The Federal Motor Carrier Safety Administration proposed a rule last week would require interstate commercial trucking a bus companies to utilize electronic logs books to assure drivers are complying with federal hours-of-service regulations.

Having an electronic log book would make it more difficult for drivers to misrepresent their driving hours and thereby save approximately 20 lives and prevent injuries to 434 people each year, Trucking reported.

The proposed rule would protect the driver’s privacy by only giving the FMCSA and law enforcement access to data recorded by the electronic log books during road-side inspections, compliance reviews and post-accident investigations.

The rule will also protect drivers from harassment by levying an $11,000 fine on a motor carrier that encourages a driver to violate hours-of-service rules or work when they are too sick or unable to.

A recent accident which occurred in Illinois serves as a good example of how an electronic log book could be improve road safety.

Last month, a truck driver plowed into two people who had stopped along an Illinois freeway to help a stranded trucker. A toll way worker and a state trooper were both in their vehicles when a tractor-trailer slammed into them and the disabled tractor-trailer.
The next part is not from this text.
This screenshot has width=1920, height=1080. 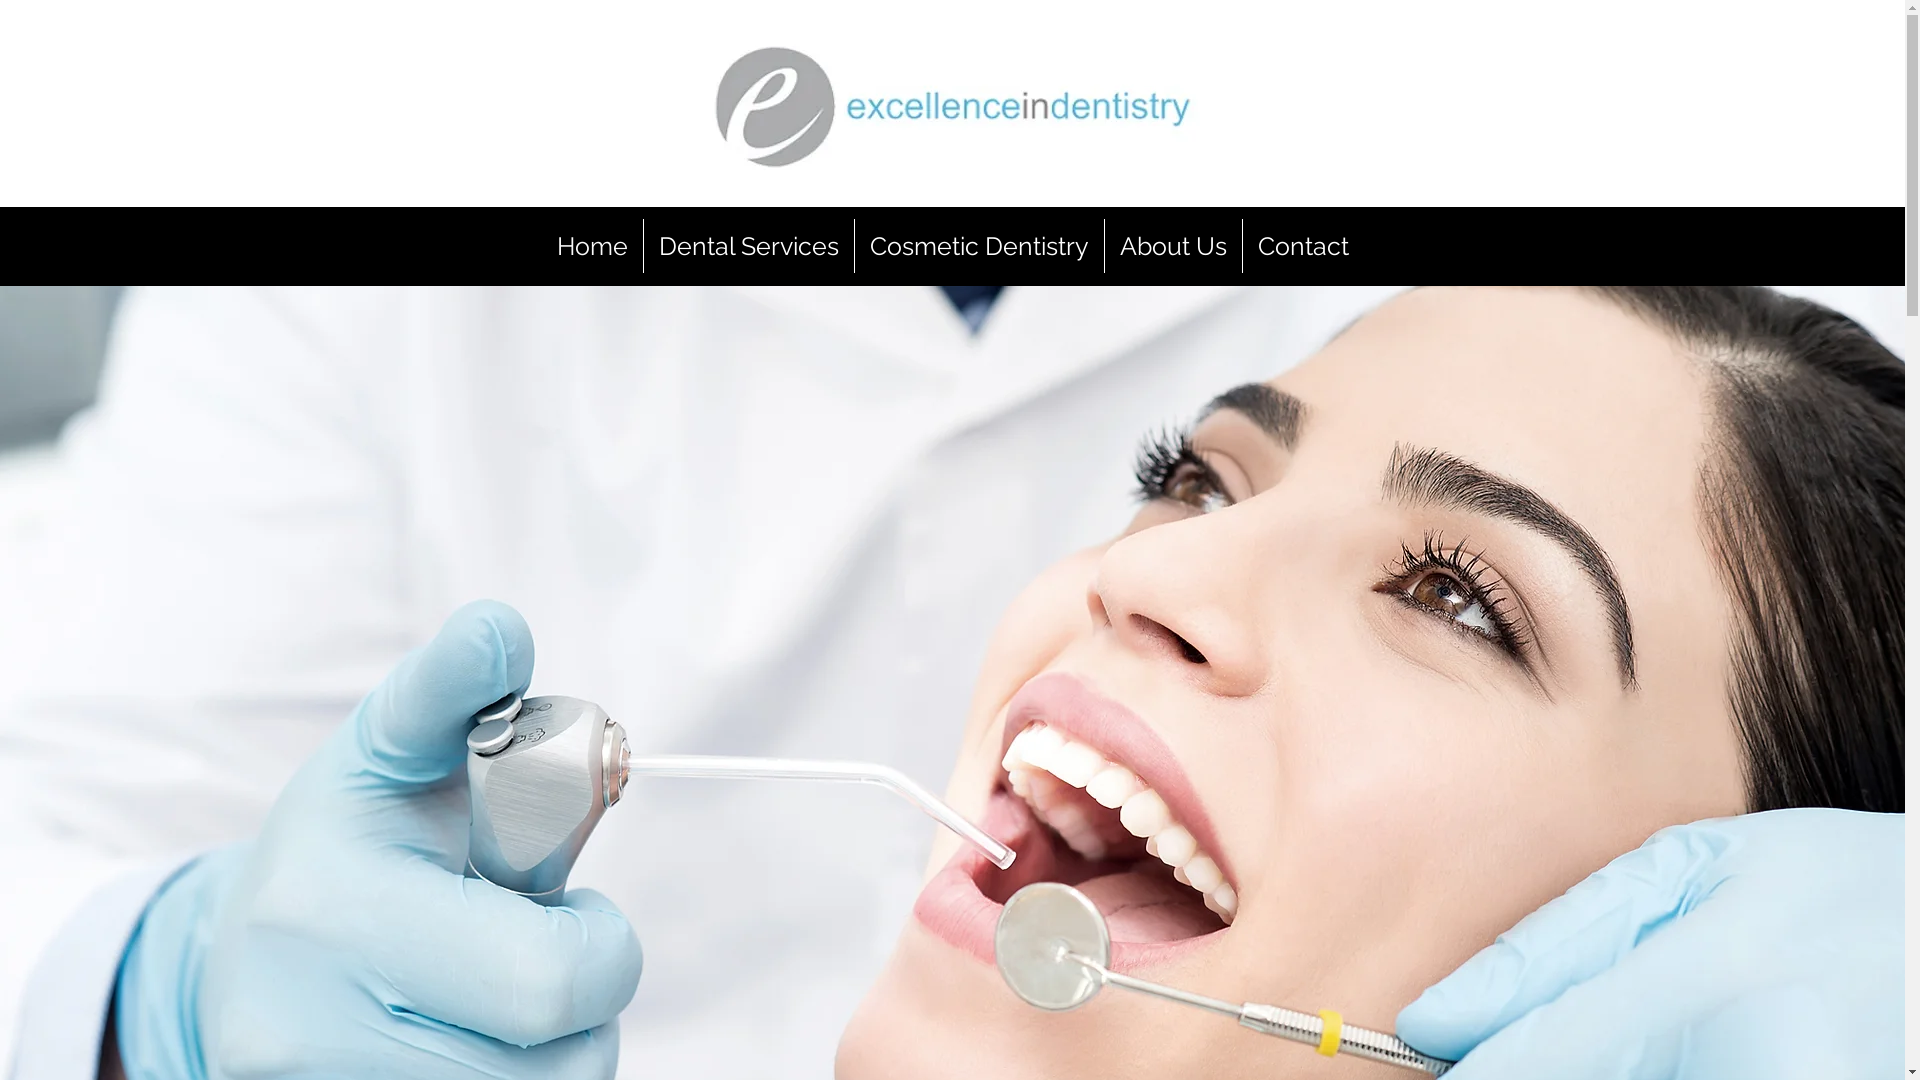 What do you see at coordinates (749, 246) in the screenshot?
I see `Dental Services` at bounding box center [749, 246].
The toll way worker was killed instantly, and the Illinois state trooper was seriously injured and was put into a medically induced coma for over two weeks. The deceased man left behind a wife and two kids. The state trooper, who is married, will have a long road to recovery.

The truck driver who caused the tragic accident admitted to police that he had only 3.5 hours of sleep before driving over 12 consecutive hours; his work day began at 8 a.m. and the accident occurred after 9 p.m. Federal regulations cap the number of hours a driver can be behind the wheel at 11 hours in a 24 hour period.

In addition to being charged with driving while impaired or fatigued, the truck driver was charged with a four counts of falsifying his driver log book.

Driver log books can provide important information to police and federal regulators in the wake of a devastating accident. These log books can provide key evidence in truck accident investigations, but as you can see some drivers falsify their books to cover up dangerous driving habits.

An electronic log book would not only be beneficial to federal regulators and law enforcement agencies, but would also be provide valuable information to Virginia truck accident attorneys who represent accident victims who are injured or those who have lost a loved one. The information gleaned from these log books can assure truck accident victims get the compensation they need.